+++ SUPPLIED INFORMATION +++

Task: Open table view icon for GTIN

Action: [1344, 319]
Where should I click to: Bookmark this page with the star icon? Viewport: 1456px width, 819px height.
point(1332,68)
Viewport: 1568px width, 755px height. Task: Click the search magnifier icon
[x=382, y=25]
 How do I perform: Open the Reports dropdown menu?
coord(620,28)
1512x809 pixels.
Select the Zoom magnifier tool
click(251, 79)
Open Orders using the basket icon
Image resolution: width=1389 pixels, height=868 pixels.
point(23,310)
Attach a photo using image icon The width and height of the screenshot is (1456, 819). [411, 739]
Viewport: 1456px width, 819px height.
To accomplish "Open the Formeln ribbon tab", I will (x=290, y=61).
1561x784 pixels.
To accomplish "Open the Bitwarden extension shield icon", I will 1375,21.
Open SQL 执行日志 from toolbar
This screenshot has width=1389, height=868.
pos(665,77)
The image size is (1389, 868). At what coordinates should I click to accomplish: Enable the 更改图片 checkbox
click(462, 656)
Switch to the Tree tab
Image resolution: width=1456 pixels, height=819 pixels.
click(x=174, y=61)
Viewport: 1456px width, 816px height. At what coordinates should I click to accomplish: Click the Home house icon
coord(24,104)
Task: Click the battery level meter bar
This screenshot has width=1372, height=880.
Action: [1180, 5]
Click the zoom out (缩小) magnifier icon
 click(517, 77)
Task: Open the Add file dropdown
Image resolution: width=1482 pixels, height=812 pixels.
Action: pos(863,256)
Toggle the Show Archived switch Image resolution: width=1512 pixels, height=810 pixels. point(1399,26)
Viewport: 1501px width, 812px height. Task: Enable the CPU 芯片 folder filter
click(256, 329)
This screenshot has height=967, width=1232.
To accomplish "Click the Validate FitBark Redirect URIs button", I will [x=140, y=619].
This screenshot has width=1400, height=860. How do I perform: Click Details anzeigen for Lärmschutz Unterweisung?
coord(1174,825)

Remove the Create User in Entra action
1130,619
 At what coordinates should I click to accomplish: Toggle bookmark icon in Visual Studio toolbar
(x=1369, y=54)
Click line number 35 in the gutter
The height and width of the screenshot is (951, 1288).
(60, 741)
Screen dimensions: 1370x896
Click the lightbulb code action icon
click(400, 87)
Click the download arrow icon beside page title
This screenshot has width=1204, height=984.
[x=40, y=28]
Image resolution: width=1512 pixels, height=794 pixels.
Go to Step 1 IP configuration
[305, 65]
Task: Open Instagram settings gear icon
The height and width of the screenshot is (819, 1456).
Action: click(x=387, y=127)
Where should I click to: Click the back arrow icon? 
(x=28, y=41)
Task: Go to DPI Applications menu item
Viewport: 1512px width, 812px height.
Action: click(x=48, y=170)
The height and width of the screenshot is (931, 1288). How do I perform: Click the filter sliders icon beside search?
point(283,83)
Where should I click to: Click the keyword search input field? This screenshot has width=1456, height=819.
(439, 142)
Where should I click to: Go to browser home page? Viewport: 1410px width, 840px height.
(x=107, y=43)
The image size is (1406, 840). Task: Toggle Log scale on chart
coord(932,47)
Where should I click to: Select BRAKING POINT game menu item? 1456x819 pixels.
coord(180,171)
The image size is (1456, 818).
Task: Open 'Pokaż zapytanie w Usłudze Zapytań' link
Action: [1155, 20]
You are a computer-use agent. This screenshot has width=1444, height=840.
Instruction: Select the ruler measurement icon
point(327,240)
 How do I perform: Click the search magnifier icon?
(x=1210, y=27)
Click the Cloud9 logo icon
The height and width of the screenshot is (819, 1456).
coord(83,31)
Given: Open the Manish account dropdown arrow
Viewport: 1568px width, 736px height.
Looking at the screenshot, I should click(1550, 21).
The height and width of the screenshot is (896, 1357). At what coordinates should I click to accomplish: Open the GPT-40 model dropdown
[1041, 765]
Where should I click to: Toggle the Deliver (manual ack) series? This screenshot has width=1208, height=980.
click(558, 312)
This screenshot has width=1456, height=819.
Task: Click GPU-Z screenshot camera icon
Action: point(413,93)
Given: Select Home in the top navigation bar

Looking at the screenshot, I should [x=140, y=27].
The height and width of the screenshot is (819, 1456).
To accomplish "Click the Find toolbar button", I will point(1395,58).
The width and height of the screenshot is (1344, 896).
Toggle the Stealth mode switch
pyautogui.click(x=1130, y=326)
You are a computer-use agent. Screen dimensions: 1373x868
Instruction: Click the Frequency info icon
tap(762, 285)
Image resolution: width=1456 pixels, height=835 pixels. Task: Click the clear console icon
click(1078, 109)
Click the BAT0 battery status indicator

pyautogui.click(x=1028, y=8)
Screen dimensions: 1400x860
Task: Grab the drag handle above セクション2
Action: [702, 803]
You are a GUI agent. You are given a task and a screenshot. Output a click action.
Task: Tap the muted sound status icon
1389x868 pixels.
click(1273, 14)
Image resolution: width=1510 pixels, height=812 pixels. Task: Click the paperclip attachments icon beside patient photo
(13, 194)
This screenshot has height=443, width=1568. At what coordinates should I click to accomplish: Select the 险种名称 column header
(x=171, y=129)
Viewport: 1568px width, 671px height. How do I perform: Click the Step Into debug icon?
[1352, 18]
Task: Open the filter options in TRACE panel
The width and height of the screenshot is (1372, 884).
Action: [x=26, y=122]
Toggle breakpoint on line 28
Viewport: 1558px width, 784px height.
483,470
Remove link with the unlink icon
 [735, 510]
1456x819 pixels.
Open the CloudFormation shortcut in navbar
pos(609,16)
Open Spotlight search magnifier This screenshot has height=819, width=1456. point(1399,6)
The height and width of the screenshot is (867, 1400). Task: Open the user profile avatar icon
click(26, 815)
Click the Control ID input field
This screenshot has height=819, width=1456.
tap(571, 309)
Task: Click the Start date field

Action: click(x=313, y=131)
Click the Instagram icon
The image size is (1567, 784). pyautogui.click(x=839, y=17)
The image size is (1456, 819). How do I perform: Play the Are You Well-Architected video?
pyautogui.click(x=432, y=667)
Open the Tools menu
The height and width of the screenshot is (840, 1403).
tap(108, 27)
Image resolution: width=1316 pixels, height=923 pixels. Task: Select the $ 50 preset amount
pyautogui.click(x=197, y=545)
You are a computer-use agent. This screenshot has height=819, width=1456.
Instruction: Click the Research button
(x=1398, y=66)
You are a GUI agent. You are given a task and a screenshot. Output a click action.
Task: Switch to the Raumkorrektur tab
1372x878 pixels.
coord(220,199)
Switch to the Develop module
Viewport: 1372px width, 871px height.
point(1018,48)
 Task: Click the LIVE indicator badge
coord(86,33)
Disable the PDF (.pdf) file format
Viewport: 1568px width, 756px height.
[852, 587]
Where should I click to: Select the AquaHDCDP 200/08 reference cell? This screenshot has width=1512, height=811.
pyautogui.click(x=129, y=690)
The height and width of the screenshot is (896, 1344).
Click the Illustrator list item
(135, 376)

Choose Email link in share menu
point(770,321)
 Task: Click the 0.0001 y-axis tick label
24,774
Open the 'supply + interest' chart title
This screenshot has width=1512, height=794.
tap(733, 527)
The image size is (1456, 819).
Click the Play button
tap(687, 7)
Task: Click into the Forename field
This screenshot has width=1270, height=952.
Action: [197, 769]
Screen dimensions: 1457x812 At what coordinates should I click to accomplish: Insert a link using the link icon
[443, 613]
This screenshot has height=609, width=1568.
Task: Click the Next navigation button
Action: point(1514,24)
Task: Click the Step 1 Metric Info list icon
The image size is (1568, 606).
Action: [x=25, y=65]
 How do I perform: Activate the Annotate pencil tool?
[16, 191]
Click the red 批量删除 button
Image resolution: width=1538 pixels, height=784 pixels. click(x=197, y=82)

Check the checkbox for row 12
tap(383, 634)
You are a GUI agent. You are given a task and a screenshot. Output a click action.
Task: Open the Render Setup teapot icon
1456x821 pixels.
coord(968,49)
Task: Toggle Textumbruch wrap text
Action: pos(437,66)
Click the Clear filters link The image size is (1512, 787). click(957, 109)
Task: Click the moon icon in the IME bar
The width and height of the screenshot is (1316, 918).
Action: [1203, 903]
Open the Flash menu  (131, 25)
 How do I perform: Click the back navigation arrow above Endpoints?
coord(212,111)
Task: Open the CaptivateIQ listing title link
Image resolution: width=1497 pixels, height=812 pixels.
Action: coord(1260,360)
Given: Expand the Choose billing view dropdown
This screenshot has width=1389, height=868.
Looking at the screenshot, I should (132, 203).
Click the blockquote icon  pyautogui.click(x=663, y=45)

+++

YOUR ASSIGNMENT: Reproduce, exactly and without additions, the run of lines from the start of the listing above to the line bearing "Open Orders using the basket icon", inclusive.

ANSWER SECTION:
Task: Open table view icon for GTIN

Action: [1344, 319]
Where should I click to: Bookmark this page with the star icon? Viewport: 1456px width, 819px height.
point(1332,68)
Viewport: 1568px width, 755px height. Task: Click the search magnifier icon
[x=382, y=25]
 How do I perform: Open the Reports dropdown menu?
coord(620,28)
1512x809 pixels.
Select the Zoom magnifier tool
click(251, 79)
Open Orders using the basket icon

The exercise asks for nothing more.